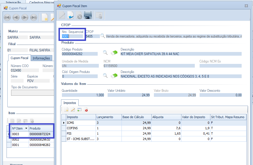The width and height of the screenshot is (253, 165).
Task: Go to first record navigation button
Action: [7, 18]
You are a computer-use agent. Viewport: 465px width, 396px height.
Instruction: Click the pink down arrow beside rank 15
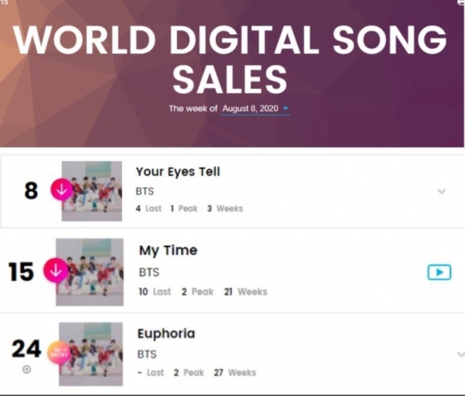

++++++++

* **Aim**: Please render every line of the items above as a numbered list, skipping blank lines and leaving the pictures out.

* **Finished answer**:
1. The width and height of the screenshot is (253, 165).
2. Task: Go to first record navigation button
3. Action: [7, 18]
4. You are a computer-use agent. Viewport: 465px width, 396px height.
5. Instruction: Click the pink down arrow beside rank 15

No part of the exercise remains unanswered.